→ **Exercise data**
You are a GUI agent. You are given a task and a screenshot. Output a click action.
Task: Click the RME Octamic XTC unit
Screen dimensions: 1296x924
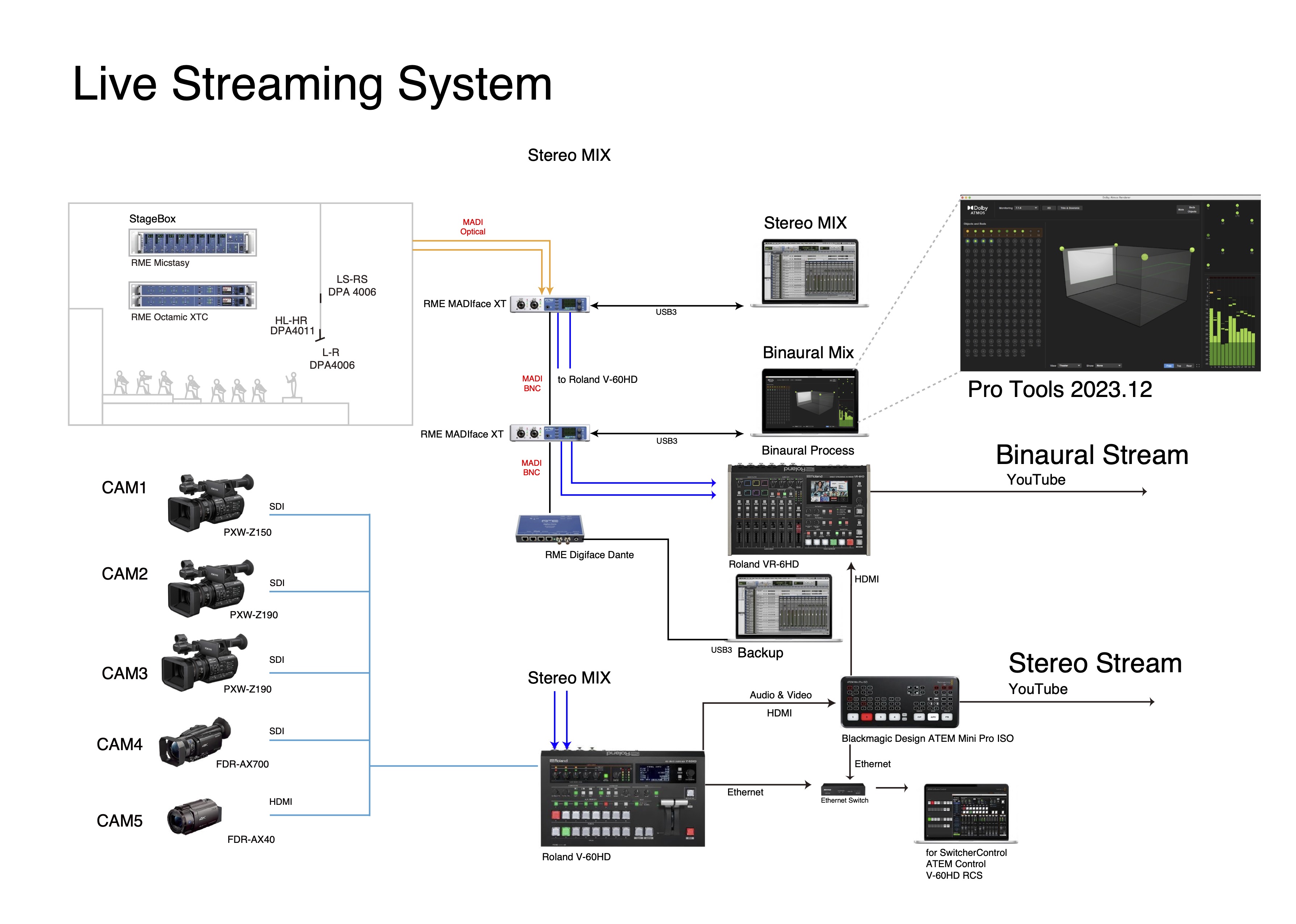[x=192, y=295]
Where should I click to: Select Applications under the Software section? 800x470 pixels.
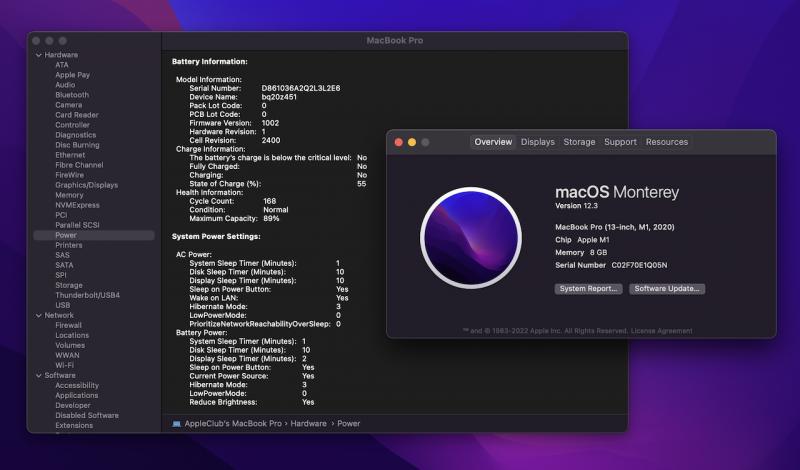(76, 395)
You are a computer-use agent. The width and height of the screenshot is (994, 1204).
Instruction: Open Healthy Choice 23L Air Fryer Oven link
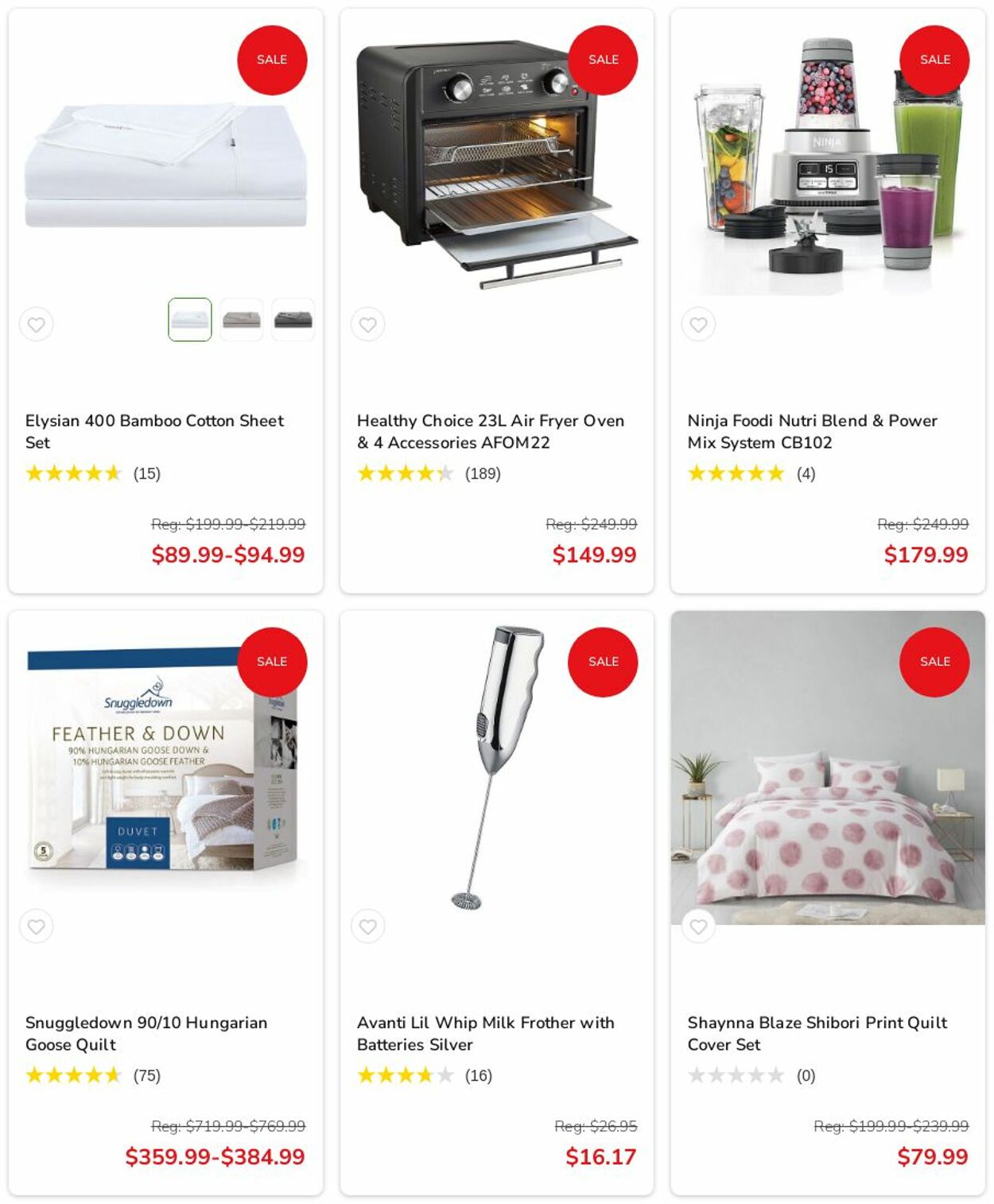[x=491, y=432]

→ **Work required**
Please gather every line above that contains the word "screenshot" and copy each one in full.

→ **Full answer**
You are a GUI agent. You are given a task and a screenshot. Output a click action.
You are a computer-use agent. The width and height of the screenshot is (994, 1204).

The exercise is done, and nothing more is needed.